TSF ÇİFT SORU ÇEKTİ.
#1
Yıl 2006

Bilindiği üzere Sayın Ali Nihat YAZICI 2006 yılında FIDE seçimlerinde KİRSANA karşı grupta 2 numara olarak aday olmuş ve seçimi kabetmiştir o günlere geri döndüğümüzde seçimden sonra köşesinde

http://www.tsf.org.tr/component/koseyazi...ter&aid=46

adresli aşağıdaki yazısını yazmıştır.

FIDE tarihinde ilk kez bir seçim doğru dürüst yapıldı. Açıkçası, hiç bir pozisyon benim için Dünyanın bir numaralı Federasyonunun Başkanı olmak kadar büyük onur taşıyamaz. Bu pozisyonların tümü, ülkemizde başardığımız zor süreçlerin, Dünyada da başarılması içindi sadece. Ben bu güzel ülkede yaptıklarımızı Dünyada da yapmak istiyorum. Yapacağız da, ama ahlak anlayışımızdan, dürüstlüğümüzden, onurumuzdan bir zerre ödün vermeden.

3. Bu bir karşı çıkış. Ahlaksızlığa, çaresizliğe, zavallığa mahkum olmamanın karşı çıkışı. Asla da bitmeyecek. Right Move ruhu 8 ay önce başladı ve devam edecek.

Bugün 3 Haziran günü FIDE Başkan Yardımcılığı seçimleri vardı. Kirsan grubu blok oy kullandı ama buna rağmen ben ve Geoffrey Borg listelerini dağıttık. Bireysel seçimlerde altı adayın arasında Geoffrey listeyi deldi ve ben de 3 oy farkla dördüncü sırada kaldı. Ben 79 oy aldım. 140 delegenin oy kullandığı seçimlerde, ülke olarak %50'den fazla oy aldığımız için mutluyum.

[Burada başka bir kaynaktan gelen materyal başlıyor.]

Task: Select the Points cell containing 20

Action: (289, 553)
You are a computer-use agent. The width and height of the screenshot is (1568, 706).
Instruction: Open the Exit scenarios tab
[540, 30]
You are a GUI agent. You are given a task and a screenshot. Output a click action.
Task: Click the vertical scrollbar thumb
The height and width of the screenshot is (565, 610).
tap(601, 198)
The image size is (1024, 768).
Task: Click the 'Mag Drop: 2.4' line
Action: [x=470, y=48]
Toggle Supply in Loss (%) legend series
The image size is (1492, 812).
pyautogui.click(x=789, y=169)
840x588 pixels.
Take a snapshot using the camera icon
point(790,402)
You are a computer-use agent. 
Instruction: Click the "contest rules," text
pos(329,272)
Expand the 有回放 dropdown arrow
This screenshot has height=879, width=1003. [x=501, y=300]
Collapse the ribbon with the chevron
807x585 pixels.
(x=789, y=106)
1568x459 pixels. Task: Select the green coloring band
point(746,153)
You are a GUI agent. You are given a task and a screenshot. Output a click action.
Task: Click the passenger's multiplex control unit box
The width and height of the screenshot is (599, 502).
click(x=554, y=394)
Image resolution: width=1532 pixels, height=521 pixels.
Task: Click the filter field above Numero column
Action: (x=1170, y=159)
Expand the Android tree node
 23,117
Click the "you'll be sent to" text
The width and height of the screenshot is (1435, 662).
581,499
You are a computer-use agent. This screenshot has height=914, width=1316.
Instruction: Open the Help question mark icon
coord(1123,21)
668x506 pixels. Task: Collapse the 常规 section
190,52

Bu seçimi de akybedeğimi biliyordum. Ama ikimizden birinin seçilmesi için ikimizin de aday olması gerekiyordu. Sonuçta başardık. Right Move iki beyin elemanından birisini FIDE Başkanlık Kuruluna soktu.

Bu mücadele devam edecek. Ömrümüz olduğu sürece. Tabi bu arada aldığımzı dersleri de unutmayacağız. Şimdi daha iyi biliyoruz ne yapmamız gerektiğini.

2010'da Budva'da yapılmasını umduğum Olimpiyatlarda bu kez ben başkan adayı olacağım.

Aynı ilkelerle aynı yaklaiımla yine mücadele edeceğiz.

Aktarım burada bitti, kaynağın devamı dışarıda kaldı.